학술논문

A CASE OF INTADUCTAL APOCRINE CARCINOMA OF THE BREAST DIAGNOSED AFTER 8-YEAR FOLLOW-UP
Document Type
Journal Article
Source
Nihon Rinsho Geka Gakkai Zasshi (Journal of Japan Surgical Association). 2001, 62(6):1403
Subject
乳癌
乳腺非浸潤性アポクリン癌
非浸潤性乳管癌
Language
English
ISSN
1345-2843
1882-5133
Abstract
A case of intraductal apocrine carcinoma of the breast in a 78-year-old woman is reported herein. Our patient presented with a small, elastic and hard mass with ill-defined margin, measuring 0.8cm, in the upper outer quadrant (C area) of the right breast. Since mammography and ultsanonography suggested mastopathy, the patient was scheduled for follow-up. A follow-up routine check did not show any changes until 8 years had elapsed after the first visiting, when aspiration biopsy cytology offered a suspicion of breast carcinoma. Excisional biopsy was carried out. Almost of the tumor cells showed apocrine metaplasia without invasion into the stroma. And the tumor was diagnosed as intraductal apocrine carcinoma. Modified radical mastectomy was performed due to intraductal spreading. Apocrine carcinoma accounts for about 0.2%, of all breast cancers.

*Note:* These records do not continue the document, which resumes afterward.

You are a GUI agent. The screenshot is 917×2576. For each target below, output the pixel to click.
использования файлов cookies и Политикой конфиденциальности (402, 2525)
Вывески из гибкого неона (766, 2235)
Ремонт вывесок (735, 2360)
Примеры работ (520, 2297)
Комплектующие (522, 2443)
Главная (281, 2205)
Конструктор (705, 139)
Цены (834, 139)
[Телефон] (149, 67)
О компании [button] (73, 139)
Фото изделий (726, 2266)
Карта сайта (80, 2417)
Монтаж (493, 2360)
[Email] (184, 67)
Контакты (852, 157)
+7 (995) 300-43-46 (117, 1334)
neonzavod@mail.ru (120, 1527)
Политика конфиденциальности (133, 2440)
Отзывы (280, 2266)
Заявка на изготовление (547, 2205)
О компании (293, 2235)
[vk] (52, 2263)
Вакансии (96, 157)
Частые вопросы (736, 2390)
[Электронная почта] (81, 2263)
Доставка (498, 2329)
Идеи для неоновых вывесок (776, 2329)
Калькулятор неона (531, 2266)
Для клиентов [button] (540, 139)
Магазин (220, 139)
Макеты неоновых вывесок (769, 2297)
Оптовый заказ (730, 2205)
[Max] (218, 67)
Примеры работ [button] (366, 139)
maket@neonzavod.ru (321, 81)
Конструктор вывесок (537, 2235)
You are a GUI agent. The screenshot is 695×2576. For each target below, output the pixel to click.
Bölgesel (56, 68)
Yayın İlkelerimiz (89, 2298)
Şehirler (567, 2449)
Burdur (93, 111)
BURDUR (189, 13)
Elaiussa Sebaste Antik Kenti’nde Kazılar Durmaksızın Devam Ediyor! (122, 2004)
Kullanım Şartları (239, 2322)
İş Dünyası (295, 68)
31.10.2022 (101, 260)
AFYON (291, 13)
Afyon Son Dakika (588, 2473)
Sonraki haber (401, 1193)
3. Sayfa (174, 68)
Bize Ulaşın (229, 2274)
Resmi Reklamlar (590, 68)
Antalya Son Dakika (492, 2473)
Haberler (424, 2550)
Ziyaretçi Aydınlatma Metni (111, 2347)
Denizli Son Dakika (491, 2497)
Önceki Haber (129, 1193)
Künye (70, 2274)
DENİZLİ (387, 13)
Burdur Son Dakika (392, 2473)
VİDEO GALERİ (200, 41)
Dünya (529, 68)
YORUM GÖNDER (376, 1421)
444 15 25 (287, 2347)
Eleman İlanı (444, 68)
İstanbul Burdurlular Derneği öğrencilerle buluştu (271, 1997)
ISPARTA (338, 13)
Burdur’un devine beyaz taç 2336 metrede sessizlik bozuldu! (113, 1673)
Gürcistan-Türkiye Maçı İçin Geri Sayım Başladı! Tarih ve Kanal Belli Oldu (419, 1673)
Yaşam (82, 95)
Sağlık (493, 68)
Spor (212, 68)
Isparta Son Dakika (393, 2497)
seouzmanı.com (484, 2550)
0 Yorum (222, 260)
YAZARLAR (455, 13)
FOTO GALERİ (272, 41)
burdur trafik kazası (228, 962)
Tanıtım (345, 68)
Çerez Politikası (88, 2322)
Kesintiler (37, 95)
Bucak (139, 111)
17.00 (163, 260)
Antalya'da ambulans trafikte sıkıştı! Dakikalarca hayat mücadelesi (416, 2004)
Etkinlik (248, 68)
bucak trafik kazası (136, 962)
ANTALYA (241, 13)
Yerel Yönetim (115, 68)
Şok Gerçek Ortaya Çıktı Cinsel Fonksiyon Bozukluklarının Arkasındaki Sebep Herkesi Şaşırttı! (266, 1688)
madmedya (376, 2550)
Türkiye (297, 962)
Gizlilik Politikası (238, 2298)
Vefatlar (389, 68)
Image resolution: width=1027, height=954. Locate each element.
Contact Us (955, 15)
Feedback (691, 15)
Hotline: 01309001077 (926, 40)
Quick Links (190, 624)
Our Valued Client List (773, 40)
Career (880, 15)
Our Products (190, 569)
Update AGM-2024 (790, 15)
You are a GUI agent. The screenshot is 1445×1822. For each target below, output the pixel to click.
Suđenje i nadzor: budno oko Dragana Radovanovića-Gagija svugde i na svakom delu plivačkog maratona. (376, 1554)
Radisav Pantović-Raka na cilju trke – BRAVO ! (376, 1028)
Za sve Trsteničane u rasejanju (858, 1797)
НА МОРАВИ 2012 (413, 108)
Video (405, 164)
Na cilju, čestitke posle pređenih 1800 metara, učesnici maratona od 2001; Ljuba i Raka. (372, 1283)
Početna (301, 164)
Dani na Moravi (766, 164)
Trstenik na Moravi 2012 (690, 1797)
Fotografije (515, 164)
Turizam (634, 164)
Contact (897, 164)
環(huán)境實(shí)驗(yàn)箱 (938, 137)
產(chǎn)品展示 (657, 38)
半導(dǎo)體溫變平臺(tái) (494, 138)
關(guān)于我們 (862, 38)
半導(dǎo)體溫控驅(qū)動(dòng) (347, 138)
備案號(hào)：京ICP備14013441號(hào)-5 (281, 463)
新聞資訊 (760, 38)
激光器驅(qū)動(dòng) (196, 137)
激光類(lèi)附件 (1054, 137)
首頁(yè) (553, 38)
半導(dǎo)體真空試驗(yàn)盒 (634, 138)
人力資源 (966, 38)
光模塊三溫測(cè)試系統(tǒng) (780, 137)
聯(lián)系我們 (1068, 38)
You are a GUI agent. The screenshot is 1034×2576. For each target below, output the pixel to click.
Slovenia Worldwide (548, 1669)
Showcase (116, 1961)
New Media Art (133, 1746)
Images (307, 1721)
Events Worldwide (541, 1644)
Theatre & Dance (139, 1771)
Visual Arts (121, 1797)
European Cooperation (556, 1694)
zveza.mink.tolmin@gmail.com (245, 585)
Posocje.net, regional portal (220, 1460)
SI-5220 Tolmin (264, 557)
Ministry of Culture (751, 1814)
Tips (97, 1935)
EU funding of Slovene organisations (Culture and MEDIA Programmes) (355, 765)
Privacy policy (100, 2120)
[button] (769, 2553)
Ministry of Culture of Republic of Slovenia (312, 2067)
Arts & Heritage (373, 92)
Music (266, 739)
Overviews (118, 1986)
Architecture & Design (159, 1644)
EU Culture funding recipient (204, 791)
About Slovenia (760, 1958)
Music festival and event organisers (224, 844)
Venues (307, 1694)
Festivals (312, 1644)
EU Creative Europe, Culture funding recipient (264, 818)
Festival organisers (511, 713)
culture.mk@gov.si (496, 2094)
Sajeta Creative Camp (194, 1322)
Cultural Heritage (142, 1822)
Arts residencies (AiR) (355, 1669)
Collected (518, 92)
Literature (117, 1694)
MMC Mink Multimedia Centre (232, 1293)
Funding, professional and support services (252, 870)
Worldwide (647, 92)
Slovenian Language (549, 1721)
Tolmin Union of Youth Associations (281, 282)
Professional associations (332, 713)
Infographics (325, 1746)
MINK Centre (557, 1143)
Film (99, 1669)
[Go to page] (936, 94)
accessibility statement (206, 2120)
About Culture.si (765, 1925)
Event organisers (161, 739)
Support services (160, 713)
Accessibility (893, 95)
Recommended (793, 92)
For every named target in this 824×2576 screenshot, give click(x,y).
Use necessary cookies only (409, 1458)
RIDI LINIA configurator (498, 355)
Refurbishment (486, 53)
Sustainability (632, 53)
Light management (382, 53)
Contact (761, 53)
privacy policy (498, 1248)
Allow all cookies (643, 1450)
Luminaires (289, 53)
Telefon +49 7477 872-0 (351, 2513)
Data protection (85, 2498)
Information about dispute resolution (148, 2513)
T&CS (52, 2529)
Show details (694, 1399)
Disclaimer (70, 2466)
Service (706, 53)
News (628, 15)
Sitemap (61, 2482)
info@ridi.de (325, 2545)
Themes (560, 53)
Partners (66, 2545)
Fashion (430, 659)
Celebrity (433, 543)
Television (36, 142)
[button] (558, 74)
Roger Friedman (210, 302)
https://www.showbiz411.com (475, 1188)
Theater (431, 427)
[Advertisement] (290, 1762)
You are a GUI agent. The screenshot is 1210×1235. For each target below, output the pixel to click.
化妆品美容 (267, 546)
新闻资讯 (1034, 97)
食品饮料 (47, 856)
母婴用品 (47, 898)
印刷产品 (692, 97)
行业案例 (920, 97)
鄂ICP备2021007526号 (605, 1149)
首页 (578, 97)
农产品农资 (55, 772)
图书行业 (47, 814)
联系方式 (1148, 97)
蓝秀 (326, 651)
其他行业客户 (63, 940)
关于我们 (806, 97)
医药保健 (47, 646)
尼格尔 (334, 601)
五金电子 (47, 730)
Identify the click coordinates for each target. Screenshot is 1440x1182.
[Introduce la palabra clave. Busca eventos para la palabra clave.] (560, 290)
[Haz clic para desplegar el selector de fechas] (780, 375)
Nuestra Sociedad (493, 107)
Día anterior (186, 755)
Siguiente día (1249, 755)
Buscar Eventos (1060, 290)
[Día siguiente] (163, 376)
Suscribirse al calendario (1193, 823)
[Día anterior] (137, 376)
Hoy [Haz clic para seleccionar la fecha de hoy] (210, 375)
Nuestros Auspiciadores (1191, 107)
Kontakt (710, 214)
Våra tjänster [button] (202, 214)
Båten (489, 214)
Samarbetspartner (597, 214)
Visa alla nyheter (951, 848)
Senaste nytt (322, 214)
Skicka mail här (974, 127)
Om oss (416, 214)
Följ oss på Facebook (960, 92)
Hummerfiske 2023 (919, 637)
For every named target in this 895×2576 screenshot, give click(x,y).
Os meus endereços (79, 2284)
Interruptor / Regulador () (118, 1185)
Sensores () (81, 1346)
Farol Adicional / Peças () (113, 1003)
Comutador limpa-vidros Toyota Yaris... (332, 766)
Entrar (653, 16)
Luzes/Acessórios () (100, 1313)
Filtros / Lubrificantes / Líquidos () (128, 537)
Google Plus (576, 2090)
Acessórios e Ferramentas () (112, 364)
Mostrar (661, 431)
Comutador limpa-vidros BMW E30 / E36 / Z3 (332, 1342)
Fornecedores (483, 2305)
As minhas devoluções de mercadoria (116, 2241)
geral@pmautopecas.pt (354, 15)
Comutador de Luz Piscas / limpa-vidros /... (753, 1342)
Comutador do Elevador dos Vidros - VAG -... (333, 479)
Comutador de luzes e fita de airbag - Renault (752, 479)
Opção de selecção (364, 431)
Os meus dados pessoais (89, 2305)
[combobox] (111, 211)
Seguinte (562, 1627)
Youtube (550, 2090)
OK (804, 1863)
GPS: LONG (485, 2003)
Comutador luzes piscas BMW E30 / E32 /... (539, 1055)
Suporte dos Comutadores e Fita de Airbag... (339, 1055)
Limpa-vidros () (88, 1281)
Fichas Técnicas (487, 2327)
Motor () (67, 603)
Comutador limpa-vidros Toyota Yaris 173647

It is histopathological classified only into invasive carcinoma, and no description on intraductal apocrine carcinoma exist is found in the General Rules for Clinical and Pathological Recording of Breast Cancer, the Japanese Breast Cancer Society. This case is a rare case that was diagnosed as intraductal apocrine carcinoma, and so far 15 cases of intraductal apocrine of the breast, including this case, have been reported in the Japanese literature. Therefore, the general rules of clinicopathology of the disease should be classified as noninvasive ductal carcinoma, apocrine type “intraductal apocrine carcinoma” in the near future.